Church. It can make you a better person…or a horrible, laughing clown. Wait…what?
Let’s start over. Several years ago, I wrote about an experience finding hookers in church (You can find that post here) and have had several friends and family members refer to times like that as ‘hooker moments’. This is nice way of saying that (based on circumstances), sometimes innocent things can come across as really, really bad.
I used to think these moments were normal for everybody, but am realizing more and more that there are those of us who are kings (or queens) of bad timing. I seem to be the head of the bad timing council, as I had another such moment during fast and testimony meeting this past week. Here’s the scoop:
My shy 12-year-old daughter got up to share her testimony without any prodding or encouragement from us. Did I mention how shy she is? She surprised us when she walked up to the stand, and I was surprised and excited for her. I was also worried in a big way. As she sat up there waiting her turn, she looked scared. She even looked like she was going to burst into tears at any moment.
To counter her impending chicken-out, I did what any dad would do – I smiled at her.
It didn’t work.
I made a silly face at her.
I twirled my fingers on my dimples as I smiled an exaggerated smile at her, bobbing my head side-to-side for added effect.
It worked on her, but…
…another person on the stand was staring at me with a shocked (even horrified?) look. Something bad was happening, and I was involved somehow. Time to step back and look at the bigger picture, and see what I had done (This is where the egg can be seen heading straight for my face).

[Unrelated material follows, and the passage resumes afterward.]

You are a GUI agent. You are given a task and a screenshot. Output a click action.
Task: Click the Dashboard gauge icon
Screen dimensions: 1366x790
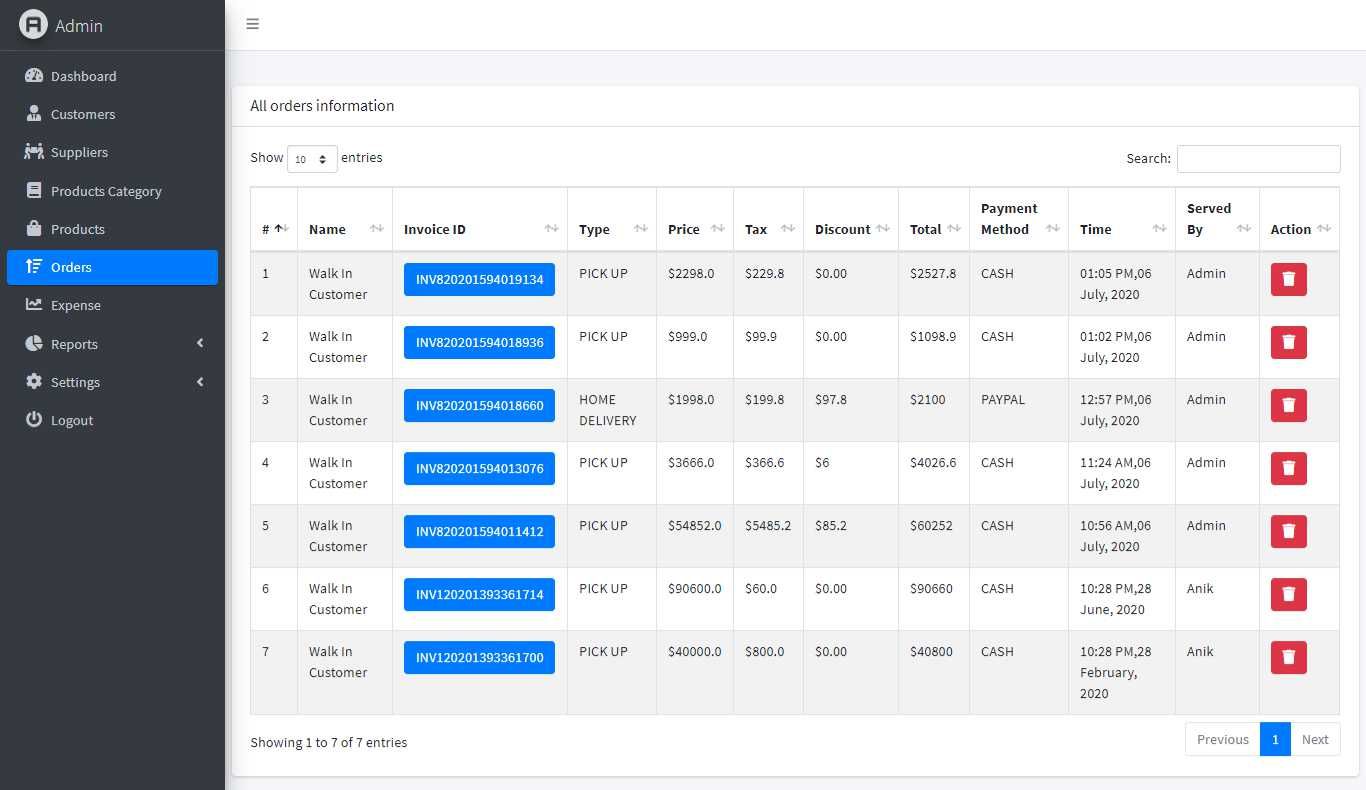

So here’s the bigger picture:
My daughter was sitting on the stand behind a gentleman at the pulpit. Because I was focused on helping my daughter relax, I hadn’t been paying attention to him. Oops. He was weeping as he was speaking about his dear (departed?) wife. I don’t know what he had been saying before to that, but it was obvious the tears were pouring down prior to my stepping back to get the big picture.
He was speaking through his sobs about his love for his dear wife and I was…making clown faces at my daughter behind him.

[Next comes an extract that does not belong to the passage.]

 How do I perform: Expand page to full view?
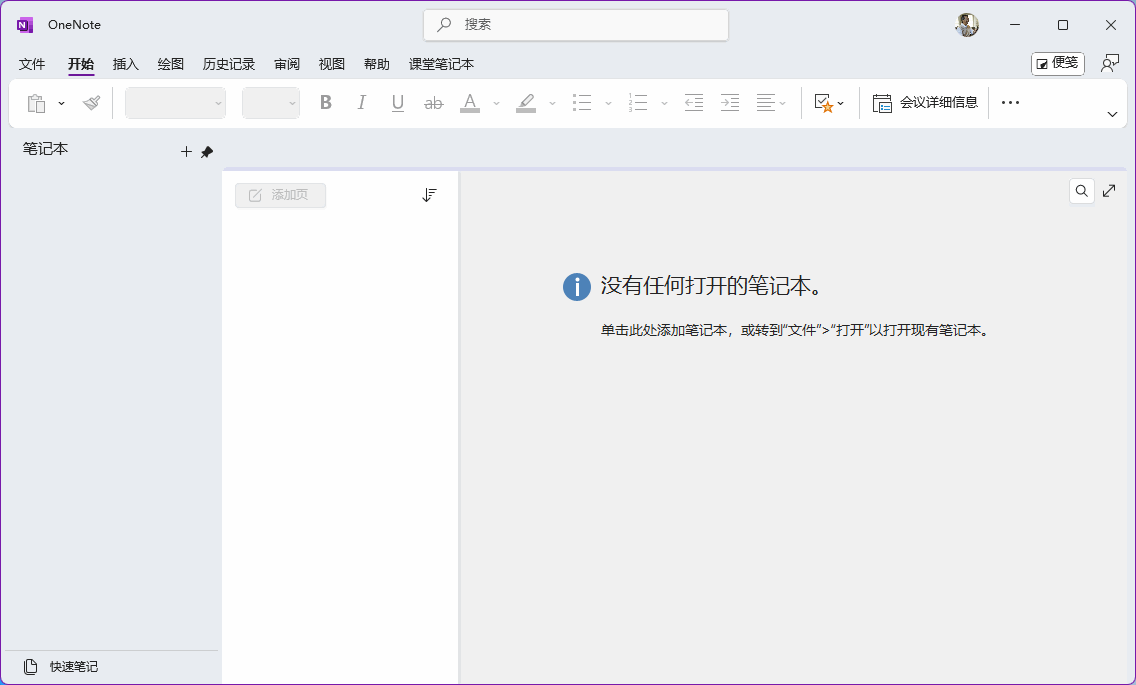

The person shooting me a shocked look from the stand obviously didn’t know I was aiming my goofiness at the 12-year-old behind the weeping man, only that I seemed to be making light of a heartbroken elderly man pouring his heart out. Go, me, eh?
I stopped what I was doing immediately (duh), the weeping man finished his thoughts, my daughter bore a wonderful testimony and the woman’s shocked look towards me continued while she waited for her turn to speak.
If only I could say it ended there, but (as with anything like this, it did not). Some time after the crying man sat down and my daughter shared her testimony, I asked myself a question. The answers to my question started coming as soon as Sister Shock-face got up to share her thoughts.
The question? Where would be the most inappropriate place to make a clown face?
As the answers started coming into my head, the mental images made me smile…then chuckle…then laugh (the kind where your whole body is shaking and your mouth is in that tight-lipped smile to keep it all quiet). While my body was shaking with laughter at the answers I was imagining, Sister Shock-face looked at me again.
That happened. And for someone like me, the timing was just more fuel getting dumped on my silent-laughter fire. For her, it meant she lost her train of thought each time she looked down at me to see if I was still a horrible person. And for the rest of her time at the pulpit, I absolutely was.
I probably could have removed some of that horribleness if I had said something after the meeting ended, but I wasn’t sure if the weeping man had seen me (which would’ve made for a really awkward conversation if he hadn’t) and I don’t even know who Sister Shock-Face was. Also…I apparently didn’t learn my lesson from the church hookers several years ago, and I’m not certain that sharing a story about imagining clown faces during her testimony would have made Sister Shock-face any less uneasy.
Instead, I did what any other horrible clown would have done–nothing.
By the time I stopped laughing about it, Sister Shock-face was long gone and the moment to restore any of her lost faith in humanity was gone with her. I might learn my lesson when something like this happens again, but for now I can only assume she’ll read this someday and understand. When she does, this is for her:
Thank you, Sister Shock-face, for another hooker moment…at church…with a weeping man…and clown faces.
Yep, I just typed that sentence in a family-friendly article. Thanks for reading it!